Todos paramos a verlo andar, entre comentarios de ternura y de pena, porque
sabemos que los pequeñines muchas veces están en peligro, ya que los dragones
suelen comerse entre ellos. Es por eso que los bebés al nacer suben a un árbol,
hace un hueco y apenas se asoman para buscar algo de comer. Allí se quedan
hasta cumplir los tres años aproximadamente, edad en que bajan definitivamente
y empiezan a reptar por la tierra como sus mayores. Mientras miramos al
chiquitito, que se mueve bastante rápido, escuchamos de pronto a uno de los
guías advirtiéndonos que nos movamos porque viene a nuestras espaldas una
dragona a toda velocidad. Y entonces nos cuentan también que las hembras son
mucho más agresivas y peligrosas que los machos. A todo esto, los cuatro guías
que nos acompañan llevan en sus manos unos palos largos que en la punta se
bifurcan. Con eso alejan a los dragones por el cuello, en caso de que alguno
quiera atacar.
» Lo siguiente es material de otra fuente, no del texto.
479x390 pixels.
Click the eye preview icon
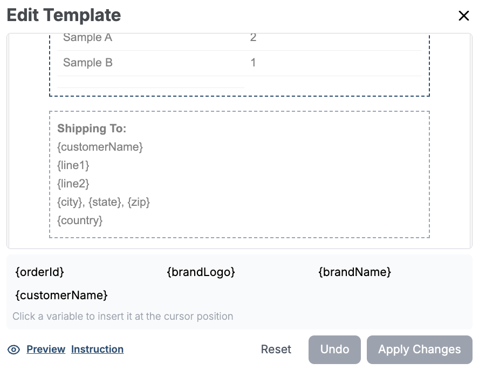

En la isla de Rinca vimos
algunos dragones también, pero fue más atractiva la diversidad que otra cosa:
monos, ciervos, chanchos y hasta un búfalo conviviendo con estos dragones que
vaya a saber uno cuándo atacan para comer.
Maravillosa
naturaleza, sabia, escalofriante y divina. Las sensaciones se acumulan, se
entremezclan, se tropiezan. Y nos sentimos bendecidos e infinitamente
agradecidos por tanto. Por este viaje, por estos cuatro días de encuentro íntimo
y profundo con la naturaleza, que se nos muestra, que nos invita, y que nos
marca sus límites. Fascinante y más que recomendable experiencia. Imperdible
paso para quienes anden por aquí en algún momento.